If all the above goes well, we know at this point we know the problem is not DNS at least, and pod->pod communication is working as we expect, so the problem lies elsewhere.

This point is where I started so suspect that something with the CNI (kube-router) wasn’t working properly so I took a look at the logs of my kube-router pod and found the answer:

E0107 19:06:25.099257       1 reflector.go:205] github.com/cloudnativelabs/kube-router/vendor/k8s.io/client-go/informers/factory.go:73: Failed to list *v1.NetworkPolicy: Unauthorized
I0107 19:06:25.099907       1 reflector.go:240] Listing and watching *v1.Pod from github.com/cloudnativelabs/kube-router/vendor/k8s.io/client-go/informers/factory.go:73
E0107 19:06:25.100317       1 reflector.go:205] github.com/cloudnativelabs/kube-router/vendor/k8s.io/client-go/informers/factory.go:73: Failed to list *v1.Pod: Unauthorized
I0107 19:06:25.101082       1 reflector.go:240] Listing and watching *v1.Namespace from github.com/cloudnativelabs/kube-router/vendor/k8s.io/client-go/informers/factory.go:73
E0107 19:06:25.101501       1 reflector.go:205] github.com/cloudnativelabs/kube-router/vendor/k8s.io/client-go/informers/factory.go:73: Failed to list *v1.Namespace: Unauthorized
I0107 19:06:26.096717       1 reflector.go:240] Listing and watching *v1.Endpoints from github.com/cloudnativelabs/kube-router/vendor/k8s.io/client-go/informers/factory.go:73
E0107 19:06:26.097421       1 reflector.go:205] github.com/cloudnativelabs/kube-router/vendor/k8s.io/client-go/informers/factory.go:73: Failed to list *v1.Endpoints: Unauthorized

And there it is – one of the most common problems I run into, something trying to talk to the Kubernetes API and not being able to authenticate. Of course, I didn’t believe these messages immediately – “Why in the world would it be Unauthorized? kube-router definitely has credentials”, so I start going back and looking through my configuration for the kube-router DaemonSet (ConfigMaps, etc).
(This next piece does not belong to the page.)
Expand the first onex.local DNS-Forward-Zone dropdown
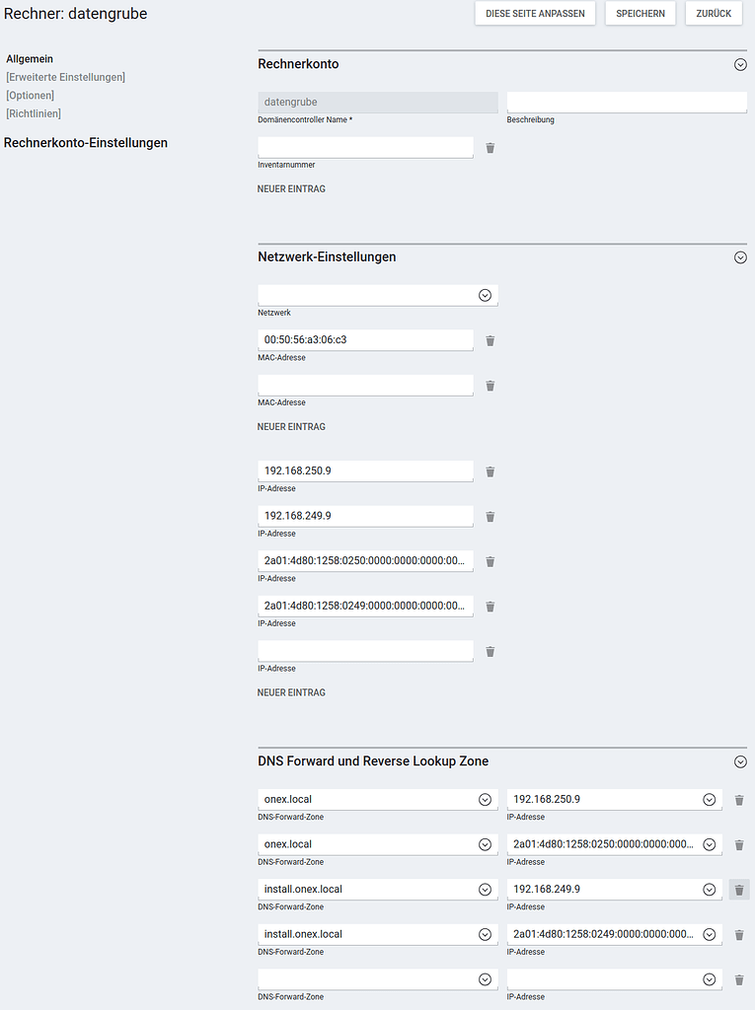 point(485,800)
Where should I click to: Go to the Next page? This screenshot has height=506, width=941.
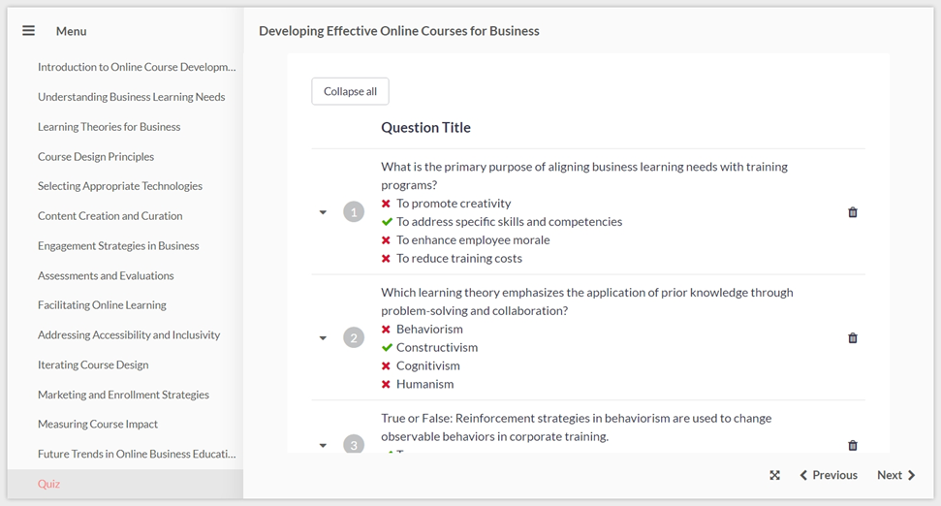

Then it dawns on me – “how does kube-router get it’s credentials again?…” – does it use a ServiceAccount? The serviceAccount seemed to be set correctly, but there’s one I didn’t consider – turns out kube-router uses a kubeconfig. This is where I found the actual problem – I have a hostPath entry that points to a file on disk, and after the credentials were rotated (during a recent cluster upgrade/change), the file actually became stale, so I updated it, and everything started working again.

I don’t particularly like how manual the solution was (copying over a file), but since I plan on moving to a different CNI in the near future it’s good enough for me, for now.